Pocket Scores and Patrimony

You could be a stranger alone in a foreign city and still find a friendly face to sit next to by locating the little flash of yellow in the audience and heading for it as, onstage, musicians rehearsed. After a quick whispered greeting (no introductions necessary) you could take a seat next to the partitura's holder, who would, without being asked, share it with you -- possibly even place a finger momentarily on the spot being rehearsed to help you get your bearings. By the end of the rehearsal you would have made a new friend -- possibly for life. Rome, New York, Vienna, or Paris -- the city's name and geographic location were irrelevant: you were a musician, an artist, a citizen of the world, and that flash of yellow, that pocket score, was your passport, universally accepted and valued. 

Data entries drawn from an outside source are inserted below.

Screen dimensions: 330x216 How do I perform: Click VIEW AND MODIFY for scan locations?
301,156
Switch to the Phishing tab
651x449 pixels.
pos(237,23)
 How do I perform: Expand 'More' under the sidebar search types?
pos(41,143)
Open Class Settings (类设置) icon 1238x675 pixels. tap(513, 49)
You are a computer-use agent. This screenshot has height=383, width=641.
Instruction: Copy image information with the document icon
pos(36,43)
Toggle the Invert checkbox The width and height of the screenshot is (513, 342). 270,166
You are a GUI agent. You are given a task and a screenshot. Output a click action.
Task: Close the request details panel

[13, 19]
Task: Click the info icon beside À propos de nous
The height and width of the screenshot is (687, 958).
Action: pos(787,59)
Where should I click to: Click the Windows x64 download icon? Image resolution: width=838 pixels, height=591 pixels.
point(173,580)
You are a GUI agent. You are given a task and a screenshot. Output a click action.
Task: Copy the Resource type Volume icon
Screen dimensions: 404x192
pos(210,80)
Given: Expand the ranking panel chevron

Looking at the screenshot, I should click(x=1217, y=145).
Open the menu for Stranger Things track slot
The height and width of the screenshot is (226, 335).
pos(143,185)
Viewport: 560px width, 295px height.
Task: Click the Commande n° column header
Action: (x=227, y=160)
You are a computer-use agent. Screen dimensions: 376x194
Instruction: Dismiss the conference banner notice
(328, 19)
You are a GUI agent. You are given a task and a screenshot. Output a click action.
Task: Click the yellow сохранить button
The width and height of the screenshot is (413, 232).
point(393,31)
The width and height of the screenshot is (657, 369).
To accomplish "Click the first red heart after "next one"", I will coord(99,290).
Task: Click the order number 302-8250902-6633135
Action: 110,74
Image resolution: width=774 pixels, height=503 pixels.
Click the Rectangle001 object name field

John Updike called the (now Knopf) Everyman Classics volumes "the edition of record." Hard to dispute. They were designed to fit in the vent pocket of a man's blazer, there to be found while seated alone in a cafe drinking espresso or absinthe or both one assumes; or drawn out whilst seated on a park bench enjoying a good pipe; or to be drawn like a sword by a physical laborer during his break intent on intellectual self-betterment. One can't rekindle, as it were, a conversation with a book or score begun decades before when reading it on an iPad. And, if one's blessed to have had parents who wrote in the margins of their books, then their conversations can continue with you as you come upon them as you read them; at those times it is as though they had never died. 

These thoughts occurred to me yesterday when I drew from the shelf in my studio the yellow Eulenburg edition of Beethoven's Symphony No. 8 to study, as a musician does, prior to rehearsing it last night with the Orchestra Society of Philadelphia. As a composer of concert and theater music in his fifties, one of my passions is the symphonic works of Beethoven and Haydn. As devotedly as I study Verdi as an opera composer, I am deadly serious -- particularly after having composed five symphonies myself -- about improving as a symphonic writer: climbing into Beethoven's skull and physicalizing his musical thinking by conducting it is just the thing. 

I turned to the first page and was surprised to find, jotted in the upper left hand corner, "Max Rudolf, 20 September '83, Curtis." I'd completely forgotten even attending the rehearsal. Yet, in a sudden rush (like that episode of "Star Trek" where Spock puts on the Smart Guy Helmet) all of the maestro's comments suddenly downloaded from some sort of musical cloud. I paged forward and found notes I'd taken on the use of "piqué," a bowing technique ideal for setting up the entrance of the first movement's second theme. Later, in the Menuetto, "October 10, '83 -- Rudolf takes repeats in the da capo." And so forth.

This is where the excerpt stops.